An Anatomy of Grief

I could begin with a broken fingernail.
And sketch the lines towards my heart along the twisting bones and flesh grooved in fishbone patterns, like the mapping of tiny streams flowing towards a sea. Always flowing –
along the knotty veins that rise above the surface, in vulnerable, bruised smudges of charcoal.

The details are sharp, and the shading gives depth and yet, as always, the form of the whole is lost along the way.


Who said that we lose our loves little by little, then all at once? No. I am misremembering and conflating. John Green wrote of falling in love slowly, then all at once. And then someone else wrote of losing their money little by little, then all at once.

Does it matter? I suppose it is our resistance to change that makes the it seem true for so much of our lives.

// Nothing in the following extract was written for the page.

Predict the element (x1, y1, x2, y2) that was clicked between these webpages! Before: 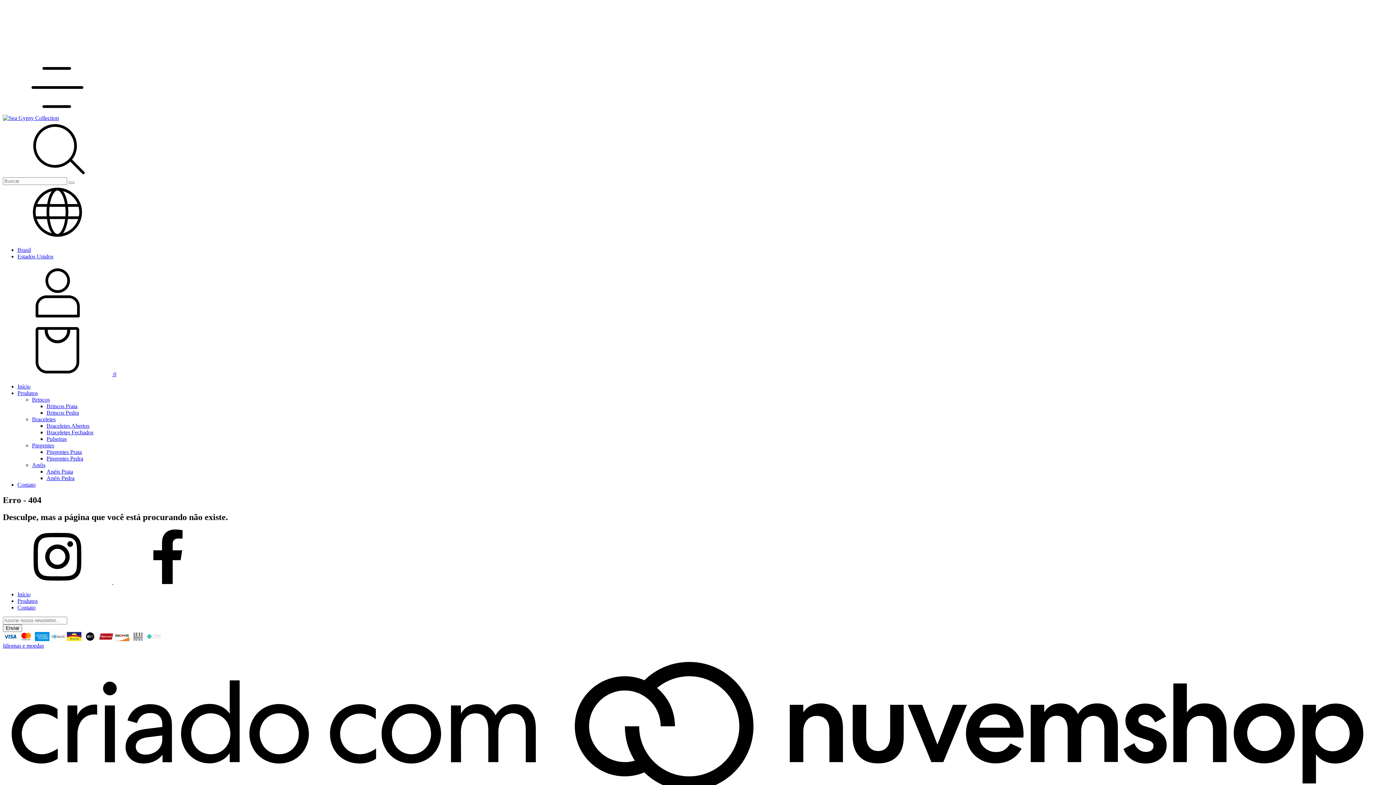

But I lose at once, and then little by little.
I’ve walked backwards through my life: old before young, guilty before innocent, fragmented before whole.

How will I die, then?


A life drawing instructor told me my problem wasn’t with the details, but with the form as a whole.
A perfect ear.
An expressive curve of an exposed shoulder.
A sensually carved ankel.
An exquisite corpse of entrances and exits like divas jostling for center stage.
An exquisite corpse does not breathe: “Get it together, girl.”


But this long echo of a swansong:
I’m still trying to piece it together: to get it down in diagramed sentences.
“I’ve always loved diagramming sentences.”
Dissecting thoughts.
Making them real.

It makes them comprehensible for a tender bit of heart
muscle that already accepts that everything falls
to pieces, then gathers like so many fishbones
and flows to the sea.




4 responses to “An Anatomy of Grief”

  1. This was beautiful. Thank you.

  2. I love your relationship with language. Imprecise as words are to experience, yet it is the human quality that marks who we are and I appreciate. Language points toward what we cannot say and you do that with a passionate grace. Fishbones and all.

    1. As do you, Neil. I so love your comments.